前田 ありがとうございます。今まで、FWが守備面で評価されることはあまりなかったことだと思います。でも、FWって守備も非常に大事だと自分でも思っています。だから、そういう点で評価していただけたことは、本当に嬉しいですね。

福西 攻撃面でも凄いですが、守備面でも貢献度が非常に高いです。あれだけ献身的に何度もスプリントをして、守備を繰り返して体力は持つのですか?

前田 持ちますね(笑)。僕が最前線でボールを取ることができれば、チームを助けられますし、僕自身もあそこでボールを取れたら嬉しいので、走れていると思います。

福西 守備でも何度も何度も、アグレッシブに走りますが、それも得点のためにやっているという感じですか?

前田 そうですね。ボールを取れるまで走るという意識が、自分のなかにあります。だから、相手にボールを運ばれようが、取れるまでついていくことは大事にしています。

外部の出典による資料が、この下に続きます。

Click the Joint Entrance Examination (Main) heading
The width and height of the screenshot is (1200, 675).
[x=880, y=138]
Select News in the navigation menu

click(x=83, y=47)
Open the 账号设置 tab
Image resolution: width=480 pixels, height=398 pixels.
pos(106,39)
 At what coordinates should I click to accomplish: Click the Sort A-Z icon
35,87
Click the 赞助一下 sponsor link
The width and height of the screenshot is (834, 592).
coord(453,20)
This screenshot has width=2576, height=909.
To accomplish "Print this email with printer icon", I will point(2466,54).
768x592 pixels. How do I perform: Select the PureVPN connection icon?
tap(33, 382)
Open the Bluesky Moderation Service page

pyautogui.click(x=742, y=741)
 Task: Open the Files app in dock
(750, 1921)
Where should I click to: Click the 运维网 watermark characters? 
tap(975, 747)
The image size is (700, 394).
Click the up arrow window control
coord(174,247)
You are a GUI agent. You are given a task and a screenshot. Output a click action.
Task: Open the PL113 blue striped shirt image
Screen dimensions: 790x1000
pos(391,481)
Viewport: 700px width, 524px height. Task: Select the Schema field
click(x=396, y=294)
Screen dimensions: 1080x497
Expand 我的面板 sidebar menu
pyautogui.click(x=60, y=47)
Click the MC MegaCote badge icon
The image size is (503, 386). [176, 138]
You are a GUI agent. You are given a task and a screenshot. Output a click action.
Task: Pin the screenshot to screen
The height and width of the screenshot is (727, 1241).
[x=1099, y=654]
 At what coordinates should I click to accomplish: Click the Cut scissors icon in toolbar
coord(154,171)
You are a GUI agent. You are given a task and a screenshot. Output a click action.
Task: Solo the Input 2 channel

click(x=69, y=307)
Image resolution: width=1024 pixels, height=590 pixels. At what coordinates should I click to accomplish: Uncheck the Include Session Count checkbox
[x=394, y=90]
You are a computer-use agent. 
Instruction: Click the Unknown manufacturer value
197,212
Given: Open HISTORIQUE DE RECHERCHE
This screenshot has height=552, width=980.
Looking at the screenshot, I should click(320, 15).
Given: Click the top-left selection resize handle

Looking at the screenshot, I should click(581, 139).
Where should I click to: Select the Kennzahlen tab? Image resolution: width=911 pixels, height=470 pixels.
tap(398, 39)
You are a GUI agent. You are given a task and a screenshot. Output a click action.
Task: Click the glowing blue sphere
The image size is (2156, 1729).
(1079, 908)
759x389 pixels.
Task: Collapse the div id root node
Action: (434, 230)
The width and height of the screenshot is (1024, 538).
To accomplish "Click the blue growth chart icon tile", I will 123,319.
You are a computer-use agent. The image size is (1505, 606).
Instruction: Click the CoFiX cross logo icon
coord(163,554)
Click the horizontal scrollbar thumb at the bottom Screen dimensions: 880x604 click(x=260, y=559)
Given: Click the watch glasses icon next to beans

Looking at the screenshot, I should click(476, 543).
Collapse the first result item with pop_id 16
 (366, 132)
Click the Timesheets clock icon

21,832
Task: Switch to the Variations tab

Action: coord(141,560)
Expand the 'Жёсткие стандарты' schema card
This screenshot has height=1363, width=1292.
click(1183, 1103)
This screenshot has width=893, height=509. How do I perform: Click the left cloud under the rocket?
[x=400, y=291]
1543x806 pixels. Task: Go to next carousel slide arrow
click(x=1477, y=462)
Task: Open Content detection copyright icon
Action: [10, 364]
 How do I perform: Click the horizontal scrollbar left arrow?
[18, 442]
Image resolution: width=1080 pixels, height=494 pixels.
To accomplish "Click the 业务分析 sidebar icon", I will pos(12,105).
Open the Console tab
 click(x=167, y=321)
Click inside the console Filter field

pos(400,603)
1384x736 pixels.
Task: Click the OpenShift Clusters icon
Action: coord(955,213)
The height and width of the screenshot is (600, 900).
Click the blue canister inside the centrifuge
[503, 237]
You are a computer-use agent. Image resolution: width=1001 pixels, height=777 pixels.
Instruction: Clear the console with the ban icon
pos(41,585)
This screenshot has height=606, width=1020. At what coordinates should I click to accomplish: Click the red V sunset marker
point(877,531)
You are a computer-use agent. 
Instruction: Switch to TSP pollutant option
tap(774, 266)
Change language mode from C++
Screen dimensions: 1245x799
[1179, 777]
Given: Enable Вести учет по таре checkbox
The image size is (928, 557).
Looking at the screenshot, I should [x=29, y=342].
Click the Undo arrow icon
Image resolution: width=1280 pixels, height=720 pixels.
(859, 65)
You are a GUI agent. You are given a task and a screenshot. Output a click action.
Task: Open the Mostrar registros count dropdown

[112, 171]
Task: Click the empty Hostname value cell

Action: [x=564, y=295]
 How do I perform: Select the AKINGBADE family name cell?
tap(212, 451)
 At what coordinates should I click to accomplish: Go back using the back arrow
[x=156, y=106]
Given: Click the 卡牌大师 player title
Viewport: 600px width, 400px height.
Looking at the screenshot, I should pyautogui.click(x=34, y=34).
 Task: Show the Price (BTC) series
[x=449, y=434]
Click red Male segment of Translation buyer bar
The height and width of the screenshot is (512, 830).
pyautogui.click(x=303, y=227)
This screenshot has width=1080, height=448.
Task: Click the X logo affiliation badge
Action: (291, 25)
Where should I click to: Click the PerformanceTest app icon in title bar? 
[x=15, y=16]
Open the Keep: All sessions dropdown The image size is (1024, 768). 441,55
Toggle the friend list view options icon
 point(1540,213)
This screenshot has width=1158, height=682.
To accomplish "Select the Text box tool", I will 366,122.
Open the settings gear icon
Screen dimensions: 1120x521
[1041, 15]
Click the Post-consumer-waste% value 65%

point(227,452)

福西 凄いなぁ。これは体力がないとできないですよね。

前田 そうですね。体力とスピードがないとできないと思います。

福西 僕は現役時代、体力がなかったので、本当に真逆のプレースタイルなんですよ。スピードがあることは分かっていたと思うのですが、体力はもともとあったのですか?

前田 体力もありましたね。走ることがもともと好きだったので、走ることに苦を感じたことがありませんでした。

福西 プレッシャーをかけて、相手のミスを誘った時の切り替えの早さも特徴の一つだと思います。守備をしている段階から、得点のことを考えているのでしょうか。

前田 得点のことを考えているというよりは、F・マリノスは結構ボールを保持できるので、そこで自分たちの流れに持っていけるのかなと考えています。疲れている時もあるのですが、切り替えは自分のなかで一番大事だと思っているので、そこは自然にできているのかなと思います。